[Start of Attachment]
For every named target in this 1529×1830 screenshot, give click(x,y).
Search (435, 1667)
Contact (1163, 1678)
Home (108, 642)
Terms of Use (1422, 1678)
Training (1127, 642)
[End of Attachment]
[Start of Attachment]
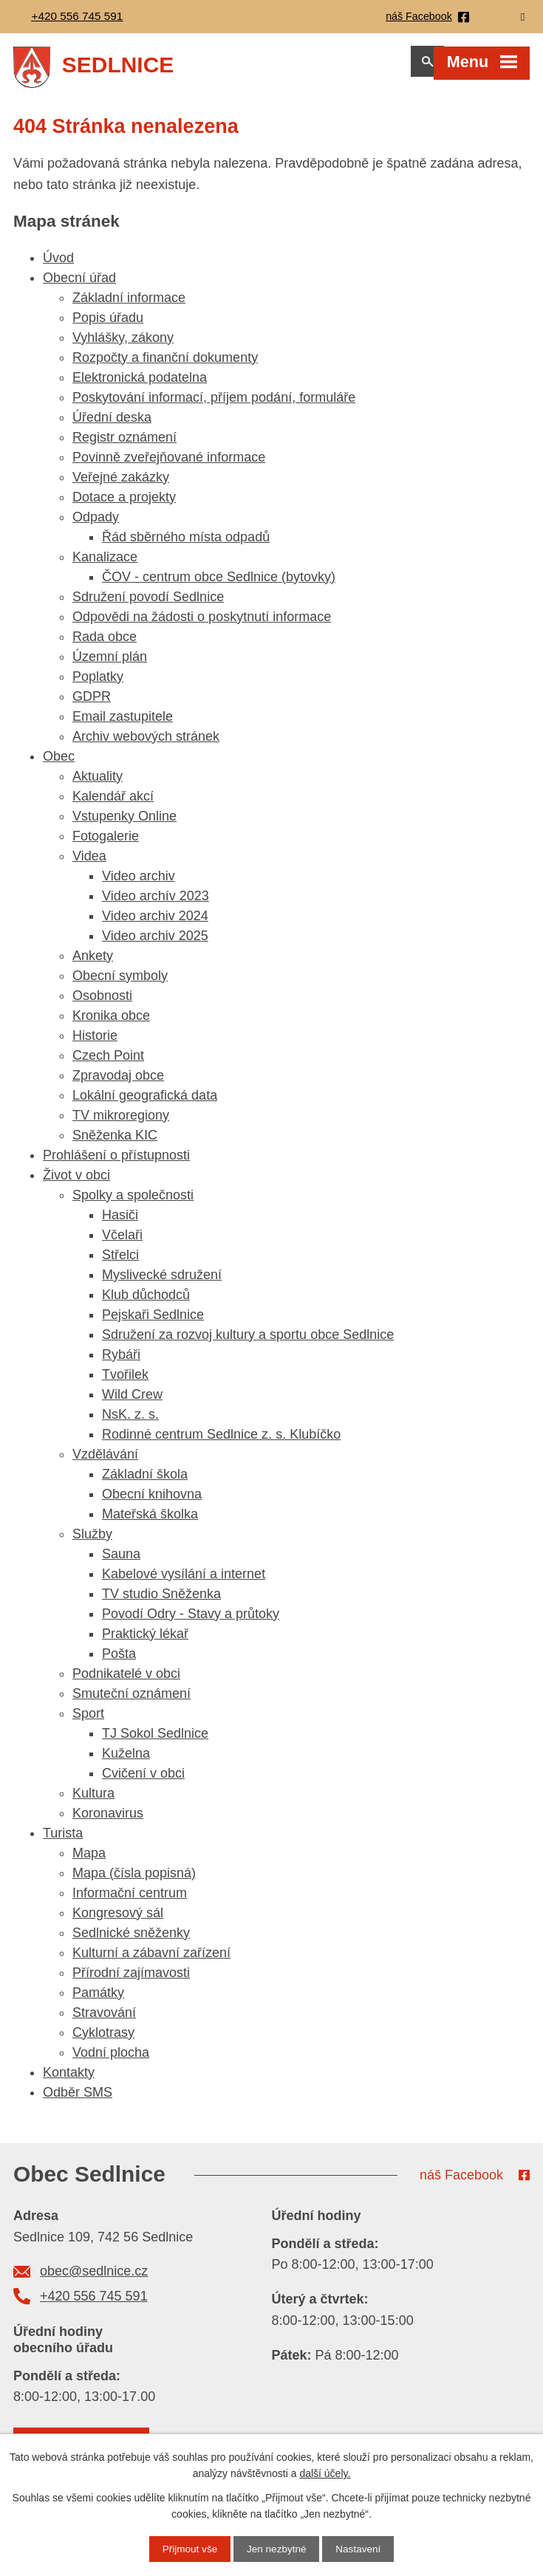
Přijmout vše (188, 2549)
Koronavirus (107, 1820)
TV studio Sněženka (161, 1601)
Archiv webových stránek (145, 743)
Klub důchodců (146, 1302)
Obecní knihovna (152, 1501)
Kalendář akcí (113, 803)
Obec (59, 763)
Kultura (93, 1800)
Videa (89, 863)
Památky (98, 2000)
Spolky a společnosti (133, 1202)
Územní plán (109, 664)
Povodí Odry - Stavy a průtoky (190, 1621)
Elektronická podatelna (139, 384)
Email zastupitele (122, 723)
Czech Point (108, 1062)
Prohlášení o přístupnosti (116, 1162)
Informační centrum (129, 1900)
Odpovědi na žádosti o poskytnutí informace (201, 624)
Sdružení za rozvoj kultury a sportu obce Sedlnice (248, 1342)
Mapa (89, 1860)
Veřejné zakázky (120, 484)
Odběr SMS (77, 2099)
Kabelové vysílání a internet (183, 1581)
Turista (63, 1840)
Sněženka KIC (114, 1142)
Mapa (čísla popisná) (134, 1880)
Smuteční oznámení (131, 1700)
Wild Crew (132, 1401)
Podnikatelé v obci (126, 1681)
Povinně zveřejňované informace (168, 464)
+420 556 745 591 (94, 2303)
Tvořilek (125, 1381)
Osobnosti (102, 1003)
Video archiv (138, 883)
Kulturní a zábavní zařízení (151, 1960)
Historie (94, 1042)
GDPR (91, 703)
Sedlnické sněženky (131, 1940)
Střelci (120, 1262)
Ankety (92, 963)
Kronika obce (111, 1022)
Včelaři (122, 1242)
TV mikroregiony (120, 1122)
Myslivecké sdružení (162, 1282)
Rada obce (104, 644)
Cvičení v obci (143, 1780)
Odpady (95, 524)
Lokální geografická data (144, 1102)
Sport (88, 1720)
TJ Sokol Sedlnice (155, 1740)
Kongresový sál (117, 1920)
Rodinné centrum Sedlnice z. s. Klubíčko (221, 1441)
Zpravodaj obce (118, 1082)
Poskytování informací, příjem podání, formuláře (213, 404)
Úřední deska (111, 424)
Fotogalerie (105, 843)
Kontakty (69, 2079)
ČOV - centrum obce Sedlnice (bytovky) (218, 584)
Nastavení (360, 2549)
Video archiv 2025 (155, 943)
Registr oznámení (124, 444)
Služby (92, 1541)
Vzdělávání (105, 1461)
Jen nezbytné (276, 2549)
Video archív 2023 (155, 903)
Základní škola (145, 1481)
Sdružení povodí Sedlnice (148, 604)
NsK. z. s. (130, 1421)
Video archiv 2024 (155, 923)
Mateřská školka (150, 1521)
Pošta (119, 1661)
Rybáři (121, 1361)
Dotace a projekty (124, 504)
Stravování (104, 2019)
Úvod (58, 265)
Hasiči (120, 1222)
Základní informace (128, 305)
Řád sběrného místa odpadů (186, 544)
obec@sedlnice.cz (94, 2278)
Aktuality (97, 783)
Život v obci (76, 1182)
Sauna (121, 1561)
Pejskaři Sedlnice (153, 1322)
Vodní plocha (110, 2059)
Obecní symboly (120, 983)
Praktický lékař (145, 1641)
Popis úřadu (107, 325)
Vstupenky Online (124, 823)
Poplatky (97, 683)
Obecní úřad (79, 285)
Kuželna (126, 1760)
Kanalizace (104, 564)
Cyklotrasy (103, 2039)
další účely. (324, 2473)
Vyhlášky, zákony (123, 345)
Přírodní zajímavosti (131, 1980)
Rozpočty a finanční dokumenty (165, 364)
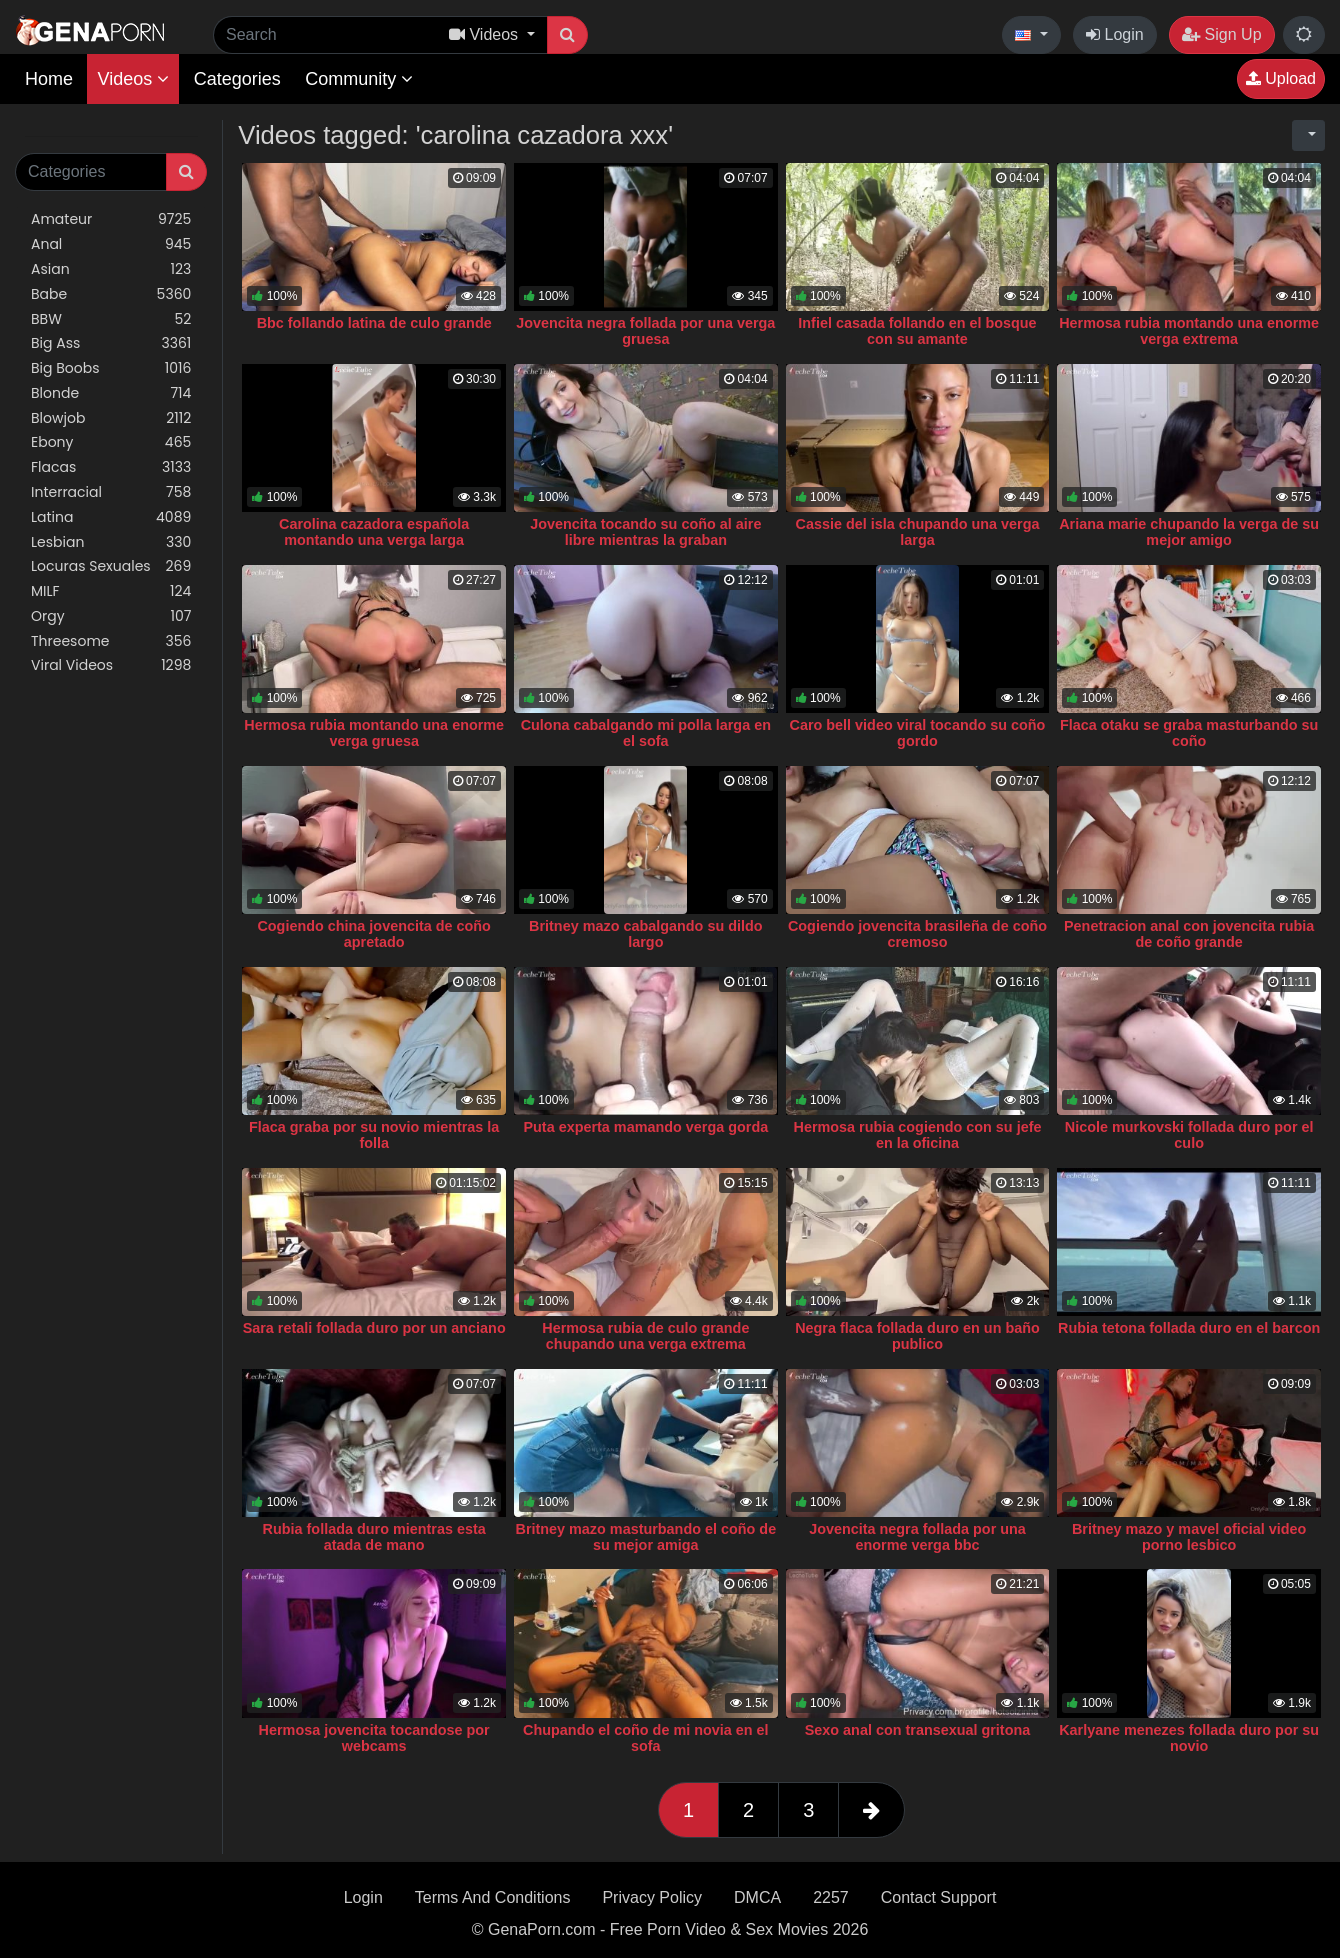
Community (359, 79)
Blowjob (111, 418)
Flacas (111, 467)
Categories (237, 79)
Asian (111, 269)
[End of Attachment]
[Start of Attachment]
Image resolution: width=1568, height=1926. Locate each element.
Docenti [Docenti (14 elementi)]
[End of Attachment]
DIRECTIONS FOR THIS TASK: Only the lines from the one containing "Zpravodaj obce (118, 1082)" through the one containing "Základní informace (128, 305)" are to be retyped, both boundary lines included, with no other material.

RESPONSE TO THIS TASK:
Zpravodaj obce (118, 1082)
Poskytování informací, příjem podání, formuláře (213, 404)
Úřední deska (111, 424)
Fotogalerie (105, 843)
Kontakty (69, 2079)
ČOV - centrum obce Sedlnice (bytovky) (218, 584)
Nastavení (360, 2549)
Video archiv 2025 (155, 943)
Registr oznámení (124, 444)
Služby (92, 1541)
Vzdělávání (105, 1461)
Jen nezbytné (276, 2549)
Video archív 2023 (155, 903)
Základní škola (145, 1481)
Sdružení povodí Sedlnice (148, 604)
NsK. z. s. (130, 1421)
Video archiv 2024 (155, 923)
Mateřská školka (150, 1521)
Pošta (119, 1661)
Rybáři (121, 1361)
Dotace a projekty (124, 504)
Stravování (104, 2019)
Úvod (58, 265)
Hasiči (120, 1222)
Základní informace (128, 305)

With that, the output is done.